A RELIGIOUS campaigner who is alleged to have supported the parents
of the six children at the centre of the Roscommon abuse case did not
respond to media queries yesterday.
A court heard last year that a
“Catholic right-wing organisation” helped the parents secure a High
Court injunction in 2000 to prevent the children being taken into care.
During
this case, a childcare manager at the HSE separately told the court he
had been contacted by a woman called Mina Bean Uí Chroibín around the
time of the application.
She had said the family needed support rather than intrusive action by the health board.
The childcare manager said he had no evidence that she was involved in the application, but he suspected it.
Yesterday,
associates of Bean Uí Chroibín said she was not available to comment on
whether she had intervened in attempts by the health board to have the
children at the centre of the Roscommon case taken into care.
She
has previously insisted she had no involvement in the mother’s legal
battles and that her name should not have been brought up in court.
During
the 1970s and 1980s, Bean Uí Chroibín was a high-profile activist and
campaigned against what she once described as the “deliberate
destruction of the Irish Catholic Church”.
In 1994, she insisted
the Scoil Paipin Naofa school, housed on lands owned by her, only teach
the traditional Catholicism of the Tridentine faith.
The dispute
over religious education saw parents remove their children from the
all-Irish primary school and Bean Uí Chroibín clashed with the
Archbishop’s office after she allegedly banned diocesan advisers and
authorities from becoming involved with the school.
In another
incident four years later, she was one of a group of protesters who
disrupted a meeting at a school in Trim, Co Meath, where parents were
being given details of a new relationship and sexuality programme to be
taught to primary schoolchildren.
The Roscommon report published
this week by the HSE does not include any names, but it does refer to a
“Ms B” who contacted the Garda shortly after the High Court injunction
was secured in October 2000.
This woman told the Garda that anyone
who attended a case conference relating to the family would be in
breach of the High Court order.
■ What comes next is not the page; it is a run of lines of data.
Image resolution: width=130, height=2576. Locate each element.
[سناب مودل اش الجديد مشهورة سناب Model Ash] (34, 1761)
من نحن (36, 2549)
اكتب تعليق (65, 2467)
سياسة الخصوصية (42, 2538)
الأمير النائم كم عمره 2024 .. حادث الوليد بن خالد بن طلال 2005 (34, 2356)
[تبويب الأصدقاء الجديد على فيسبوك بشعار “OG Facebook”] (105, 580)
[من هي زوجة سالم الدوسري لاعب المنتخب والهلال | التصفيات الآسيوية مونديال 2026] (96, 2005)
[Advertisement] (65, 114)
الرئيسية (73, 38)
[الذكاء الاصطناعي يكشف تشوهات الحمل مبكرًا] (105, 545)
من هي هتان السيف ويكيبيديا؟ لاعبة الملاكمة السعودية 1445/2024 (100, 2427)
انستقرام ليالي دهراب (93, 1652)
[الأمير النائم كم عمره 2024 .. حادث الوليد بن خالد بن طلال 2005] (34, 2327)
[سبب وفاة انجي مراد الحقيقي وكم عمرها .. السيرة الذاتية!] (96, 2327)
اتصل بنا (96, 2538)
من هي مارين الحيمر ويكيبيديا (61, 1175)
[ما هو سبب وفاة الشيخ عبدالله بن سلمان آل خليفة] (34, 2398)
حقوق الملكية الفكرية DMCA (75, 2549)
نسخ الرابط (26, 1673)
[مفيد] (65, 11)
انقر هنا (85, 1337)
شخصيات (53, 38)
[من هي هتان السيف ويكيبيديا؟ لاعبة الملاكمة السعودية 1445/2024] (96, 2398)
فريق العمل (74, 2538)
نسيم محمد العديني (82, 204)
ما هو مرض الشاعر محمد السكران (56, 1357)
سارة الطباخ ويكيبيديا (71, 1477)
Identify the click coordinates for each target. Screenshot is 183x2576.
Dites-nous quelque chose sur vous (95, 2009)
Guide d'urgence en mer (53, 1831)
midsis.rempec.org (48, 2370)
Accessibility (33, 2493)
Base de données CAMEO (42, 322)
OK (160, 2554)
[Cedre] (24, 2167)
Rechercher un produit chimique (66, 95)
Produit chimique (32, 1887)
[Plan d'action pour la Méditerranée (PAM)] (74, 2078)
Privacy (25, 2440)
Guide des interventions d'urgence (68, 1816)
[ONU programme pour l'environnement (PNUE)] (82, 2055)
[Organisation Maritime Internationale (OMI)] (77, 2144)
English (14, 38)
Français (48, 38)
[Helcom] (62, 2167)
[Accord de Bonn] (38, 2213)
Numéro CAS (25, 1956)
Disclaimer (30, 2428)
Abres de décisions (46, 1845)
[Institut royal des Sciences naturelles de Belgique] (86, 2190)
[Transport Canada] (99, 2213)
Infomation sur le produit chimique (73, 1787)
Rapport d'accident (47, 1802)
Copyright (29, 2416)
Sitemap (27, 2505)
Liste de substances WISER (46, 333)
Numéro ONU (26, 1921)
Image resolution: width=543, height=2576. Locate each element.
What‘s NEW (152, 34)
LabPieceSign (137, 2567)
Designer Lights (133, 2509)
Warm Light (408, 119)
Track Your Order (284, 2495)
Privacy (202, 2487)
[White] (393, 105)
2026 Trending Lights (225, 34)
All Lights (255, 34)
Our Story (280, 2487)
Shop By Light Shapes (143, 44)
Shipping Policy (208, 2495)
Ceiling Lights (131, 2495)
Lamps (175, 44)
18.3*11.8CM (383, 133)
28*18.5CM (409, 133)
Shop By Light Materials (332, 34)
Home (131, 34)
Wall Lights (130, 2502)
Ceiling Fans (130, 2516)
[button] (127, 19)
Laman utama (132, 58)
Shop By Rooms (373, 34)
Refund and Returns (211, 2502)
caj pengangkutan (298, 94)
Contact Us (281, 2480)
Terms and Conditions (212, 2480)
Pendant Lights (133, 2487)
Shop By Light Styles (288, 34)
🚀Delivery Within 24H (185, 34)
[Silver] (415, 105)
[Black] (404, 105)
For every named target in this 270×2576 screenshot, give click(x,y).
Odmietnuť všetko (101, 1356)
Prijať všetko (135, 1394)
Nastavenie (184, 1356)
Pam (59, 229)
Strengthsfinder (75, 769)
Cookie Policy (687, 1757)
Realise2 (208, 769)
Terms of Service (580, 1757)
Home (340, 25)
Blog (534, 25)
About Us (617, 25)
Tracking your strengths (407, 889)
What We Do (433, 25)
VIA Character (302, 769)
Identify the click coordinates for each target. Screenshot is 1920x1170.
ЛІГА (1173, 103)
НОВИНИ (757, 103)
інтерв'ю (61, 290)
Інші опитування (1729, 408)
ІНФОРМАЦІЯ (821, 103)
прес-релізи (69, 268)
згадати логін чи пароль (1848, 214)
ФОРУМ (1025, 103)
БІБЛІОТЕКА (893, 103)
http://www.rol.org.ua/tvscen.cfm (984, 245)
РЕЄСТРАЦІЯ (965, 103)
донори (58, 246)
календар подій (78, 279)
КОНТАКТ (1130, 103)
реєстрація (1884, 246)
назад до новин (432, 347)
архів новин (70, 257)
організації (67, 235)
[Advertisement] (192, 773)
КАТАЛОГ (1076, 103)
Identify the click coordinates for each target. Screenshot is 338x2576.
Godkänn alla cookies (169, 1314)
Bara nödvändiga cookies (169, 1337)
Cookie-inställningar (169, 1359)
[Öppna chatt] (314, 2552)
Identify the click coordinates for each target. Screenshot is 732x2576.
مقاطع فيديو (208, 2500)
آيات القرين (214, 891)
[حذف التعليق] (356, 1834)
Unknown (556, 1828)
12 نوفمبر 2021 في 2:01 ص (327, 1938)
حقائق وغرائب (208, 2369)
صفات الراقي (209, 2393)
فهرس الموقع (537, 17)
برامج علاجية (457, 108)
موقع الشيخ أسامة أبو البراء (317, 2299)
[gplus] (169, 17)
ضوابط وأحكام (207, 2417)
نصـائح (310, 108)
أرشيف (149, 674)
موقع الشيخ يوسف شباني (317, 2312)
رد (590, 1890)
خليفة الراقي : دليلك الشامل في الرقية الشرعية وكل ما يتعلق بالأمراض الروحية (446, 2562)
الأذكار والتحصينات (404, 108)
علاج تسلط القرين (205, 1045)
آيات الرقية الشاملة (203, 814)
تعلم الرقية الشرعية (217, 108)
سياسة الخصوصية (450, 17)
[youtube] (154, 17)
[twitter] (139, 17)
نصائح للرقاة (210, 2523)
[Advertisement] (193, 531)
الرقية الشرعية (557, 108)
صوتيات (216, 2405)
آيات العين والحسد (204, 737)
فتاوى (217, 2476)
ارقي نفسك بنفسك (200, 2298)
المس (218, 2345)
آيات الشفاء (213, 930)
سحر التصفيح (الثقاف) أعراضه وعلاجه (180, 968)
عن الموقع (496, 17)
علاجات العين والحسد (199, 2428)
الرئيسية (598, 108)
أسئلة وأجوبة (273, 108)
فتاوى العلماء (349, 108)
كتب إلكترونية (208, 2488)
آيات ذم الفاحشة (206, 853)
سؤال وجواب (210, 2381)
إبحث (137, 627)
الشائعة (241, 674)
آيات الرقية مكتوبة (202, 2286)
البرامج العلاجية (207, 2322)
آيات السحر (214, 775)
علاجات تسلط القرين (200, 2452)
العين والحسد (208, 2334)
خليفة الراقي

She said she was a teacher and that the
family had stayed with her the night before attending the High Court
case.
In her interview with the Roscommon inquiry team, the mother
of the children confirmed that the family had received help from a
group that had some local representatives and had been involved in
assisting the family with the High Court action.
“They got together with me and persuaded me differently,” the mother told the inquiry team.
In
response to a question as to whether the court intervention helped the
children, the mother replied: “No, I should have kept to the plan
[shared parenting]”.
Ms B also wrote to the then minister for
children asking that she write to the Western Health Board telling them
to stop “persecuting” the family.
The minister later responded that the
department had inquiries made on behalf of Ms B and advised that it
would be inappropriate to comment on an individual case.
The
report says Ms B was also present in court, along with other supporters,
in 2001 when the health board made another application for supervision
orders in respect of the six children. This application was adjourned on
a number of occasions.
A childcare manager also told the inquiry
that he received a letter, dated August 10th, 2001 from Ms B, describing
how workers from her organisation would help the family and indicating
that she had local workers involved.
She asked that the Western
Health Board withdraw all of their workers for six months to “allow the
children forget the threat of removal”.